■ What is needed: Omit the pictures and return every entry exactly as written.

------------------------------------

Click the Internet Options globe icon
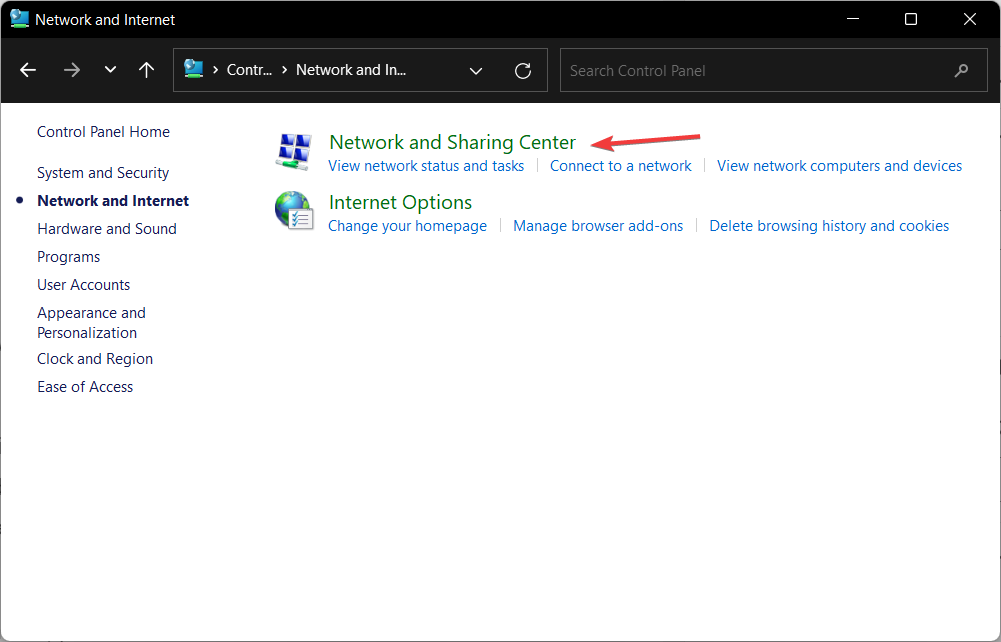The height and width of the screenshot is (642, 1001). coord(294,211)
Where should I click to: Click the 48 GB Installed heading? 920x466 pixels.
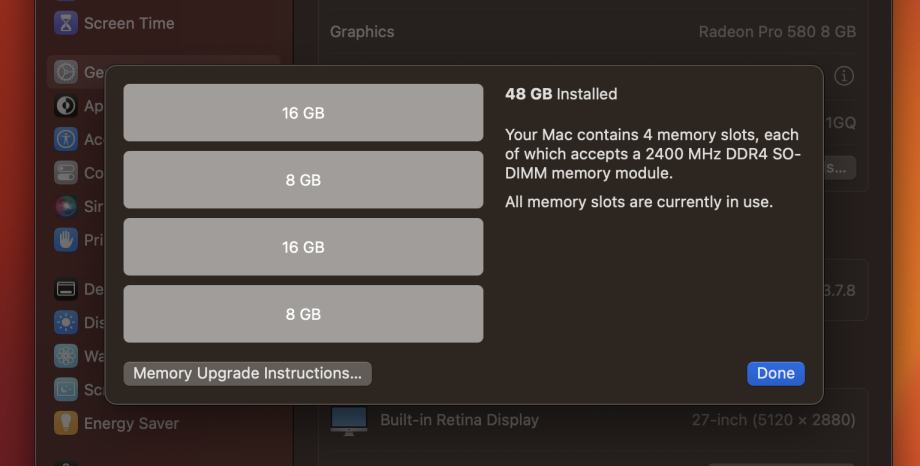(561, 94)
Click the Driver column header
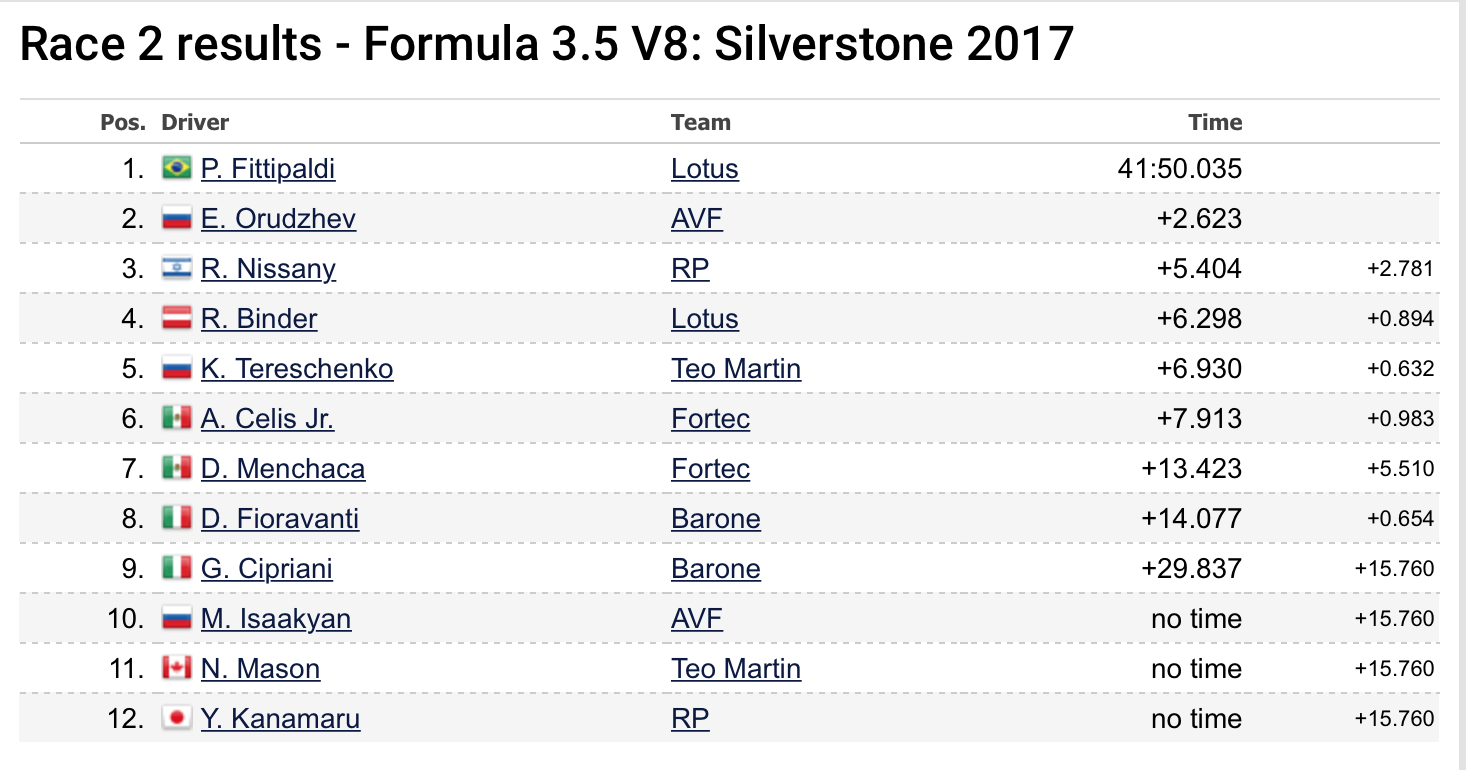Screen dimensions: 1466x770 point(195,123)
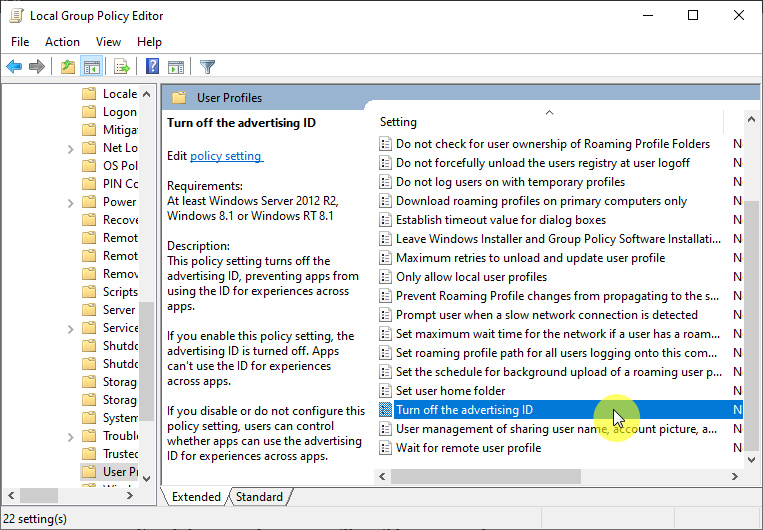Expand the Trouble... folder node
This screenshot has height=530, width=763.
point(70,436)
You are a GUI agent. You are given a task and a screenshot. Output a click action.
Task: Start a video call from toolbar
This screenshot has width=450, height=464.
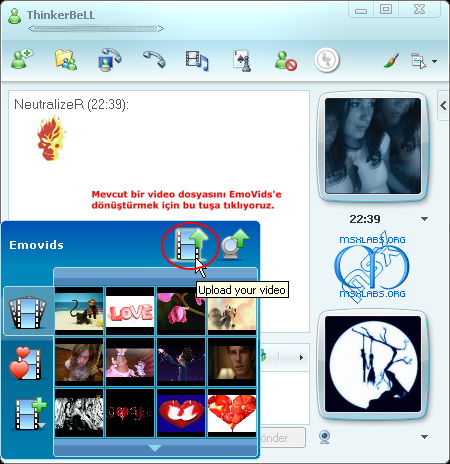(x=110, y=60)
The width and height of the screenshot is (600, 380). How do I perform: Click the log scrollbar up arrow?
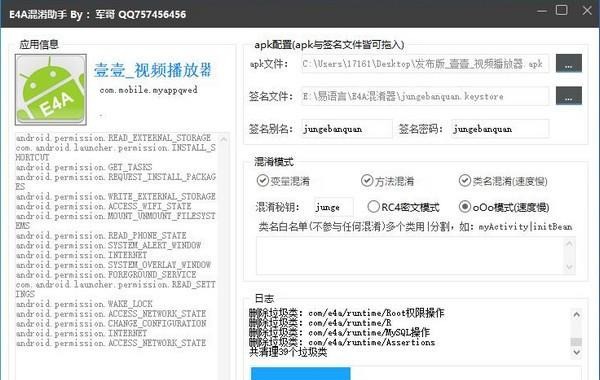pyautogui.click(x=576, y=315)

------------------------------------

■ Answer to the exercise:
Click the Internet Options globe icon
The height and width of the screenshot is (642, 1001). coord(294,211)
Where should I click to: Click the 48 GB Installed heading? 920x466 pixels.
(561, 94)
Click the Driver column header
Screen dimensions: 1466x770 point(195,123)
Expand the Trouble... folder node
This screenshot has height=530, width=763.
point(70,436)
You are a GUI agent. You are given a task and a screenshot. Output a click action.
Task: Start a video call from toolbar
This screenshot has width=450, height=464.
(x=110, y=60)
The width and height of the screenshot is (600, 380). How do I perform: Click the log scrollbar up arrow?
pyautogui.click(x=576, y=315)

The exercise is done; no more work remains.